Now 36 years old and the father of two girls, Foley had 31 convictions, many for traffic offences, but also for receiving stolen property, obstructing gardaí, possession of house-breaking implements, assaulting a garda, and possession of an offensive weapon. He was jailed for two years for breaking the garda’s jaw, a trial he had to be extradited from the UK for, after he fled there. He was put on trial at the Special Criminal Court, which has no jury and is reserved for serious gangland figures and subversives – both categories regarded as posing a high risk of threatening and intimidating juries.

In Portloaise Prison Foley shared a cell with Seamus “Shavo” Hogan, who was attacked in jail on the orders of Martin Cahill, who suspected he was an informer. The attack drove a wedge between Foley and Cahill, and their relationship never recovered.Cahill was shot dead in August 1994. Paddy Shanahan was shot dead two months later.

In December 1995 Foley himself was shot as he got into his car in the Fatima Mansions complex in Rialto, in Dublin. He was wounded in the arm and stomach but survived. In 1996 Foley was shot at again, sustaining wounds in the back and on one of his fingers.

It appears that, on this occasion, John Gilligan believed that Foley had been spreading rumours in the underworld, picked up by the IRA, that Gilligan was dealing heroin. He ordered the hit on Foley.

Foley would later take an unsuccessful legal challenge against a newspaper report that had suggested he was dealing in cannabis from the mid 1990s.

In September 2000 there was another attempt on his life. He was ambushed after leaving the swimming pool of Terenure College and shot in the ankle. The bullet travelled up his leg and exited at his kneecap.

Cab bill

Around the same time he was presented with a bill for almost £160,000 for unpaid taxes and bogus social welfare claims by the Criminal Assets Bureau.

The following June, when a stolen vehicle rammed the door of Russborough House and a gang of criminals stole paintings value at about £2.5 million, Foley and Shavo Hogan were the chief suspects. Hogan was shot dead the following month, outside the Transport Club in Crumlin, while on his way there for a drink with his wife.

The Russborough House paintings were later recovered, and a number of people were jailed for their role in the robbery. Foley was not among them.

Foley's wife Pauline died from cancer in 2003. When the Sunday World photographed him at the funeral with his daughters, a dispute between Foley and the newspaper began. When a hoax explosive device was found under one journalist's car Foley was the chief suspect. He was arrested but never charged.

He would later go to the High Court, unsuccessfully seeking orders to prevent media coverage of him suggesting that he was an informer and that he was was paying protection money to the IRA to allow him to deal cannabis.
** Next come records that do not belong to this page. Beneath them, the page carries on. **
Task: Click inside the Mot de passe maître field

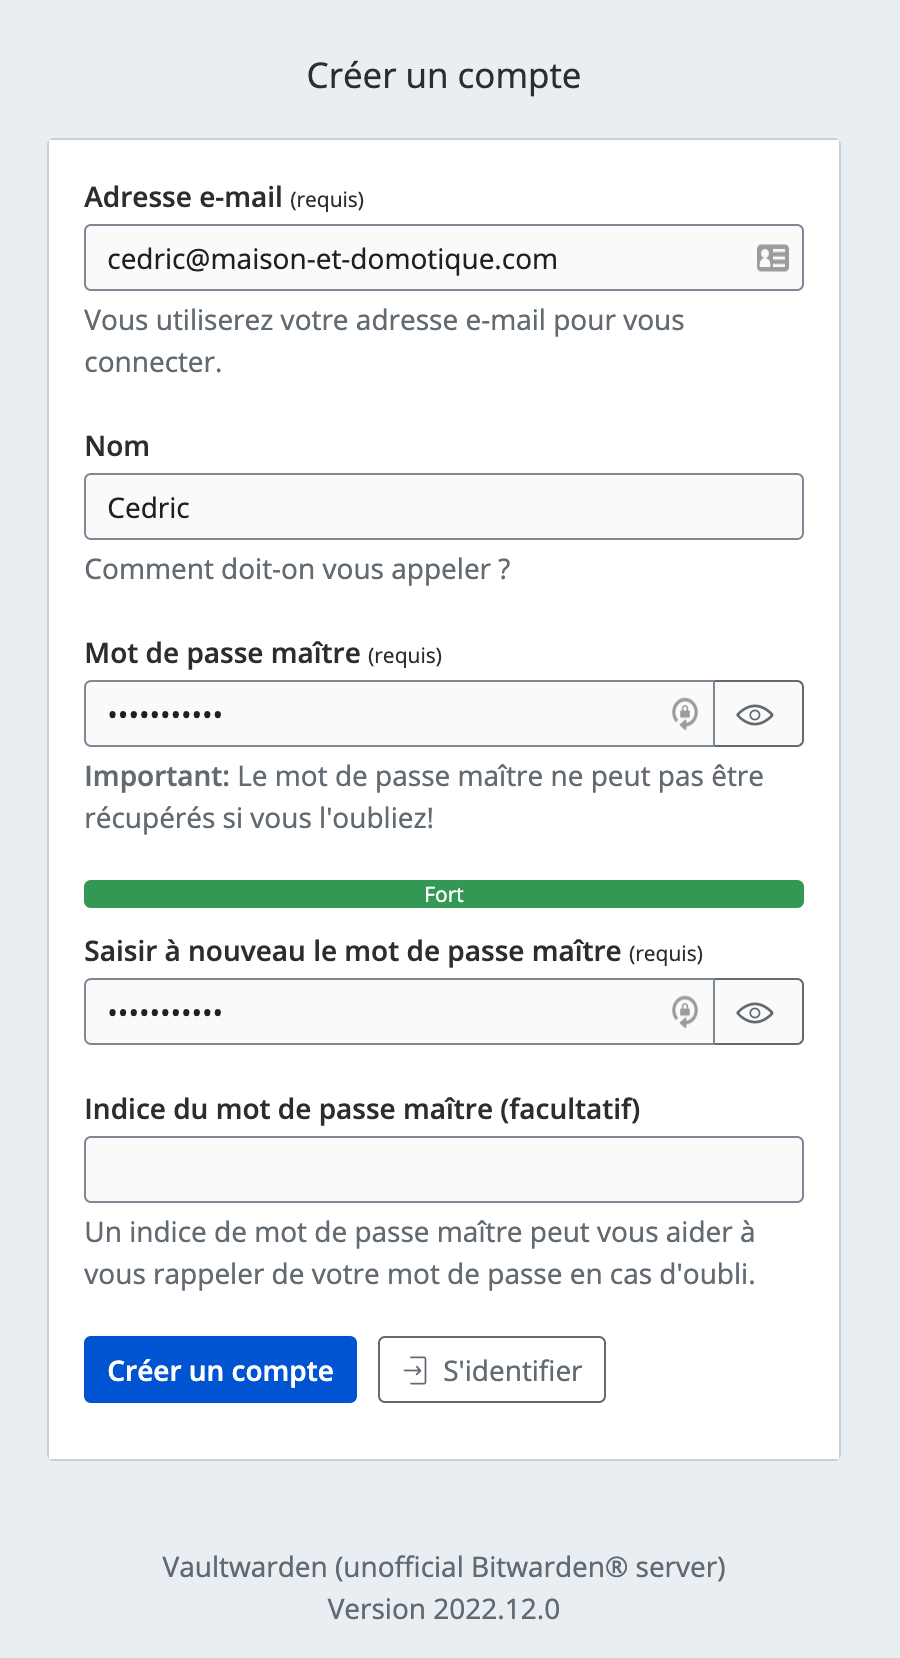Action: click(399, 714)
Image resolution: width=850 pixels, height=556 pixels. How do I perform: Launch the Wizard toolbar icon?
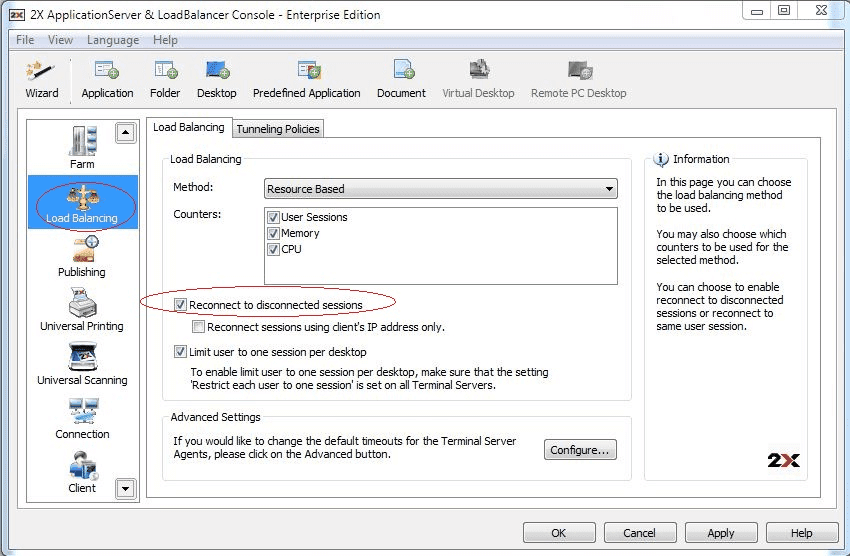[41, 79]
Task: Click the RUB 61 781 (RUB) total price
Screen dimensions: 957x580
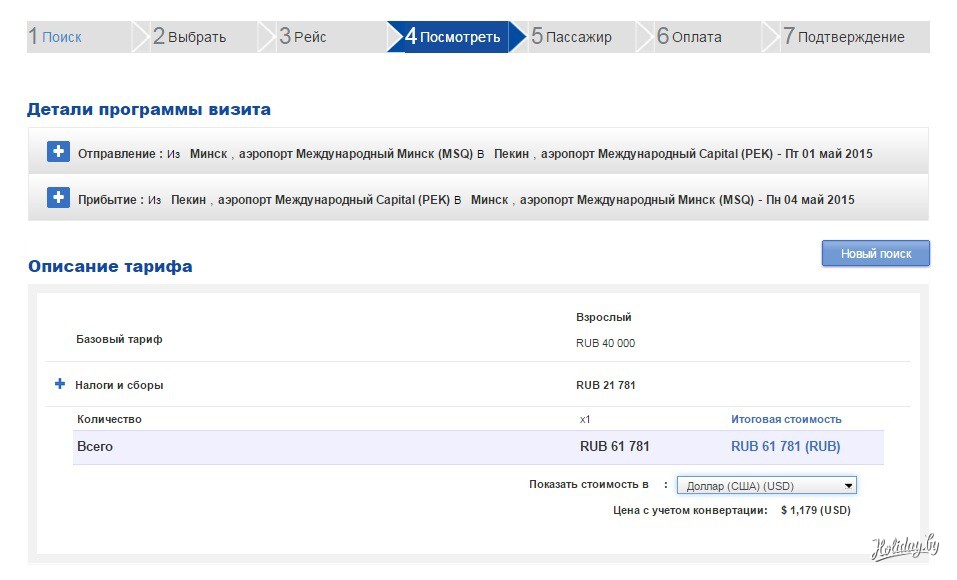Action: point(785,447)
He said that this was untrue and that it put his life at risk.

Foley became involved in localised feuding in the Crumlin area over the Terenure College hit in 2000. That resulted in another attempt on his life, in January 2008, when he was shot and wounded several times outside the Carlisle Health & Fitness Club in Kimmage, south Dublin.

Again he survived. The men behind the attack were involved in a separate gun feud, which has since run its course because the main players are either all dead or in prison. Foley has kept a lower profile since then.
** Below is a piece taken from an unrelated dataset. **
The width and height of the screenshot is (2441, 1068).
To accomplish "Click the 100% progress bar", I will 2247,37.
He opened a debt-collection agency using his Viper nickname – which he originally earned because of the fang-like shape of his old handlebar moustache – but it has since closed. There were allegations that he was threatening people menacingly when collecting debts on behalf of others.

In recent years he had helped broker a peace deal between feuding factions. Now remarried with a young child, Martin Foley appeared to have turned over a new leaf until the incident this week. It leaves him facing a serious investigation in his 65th year.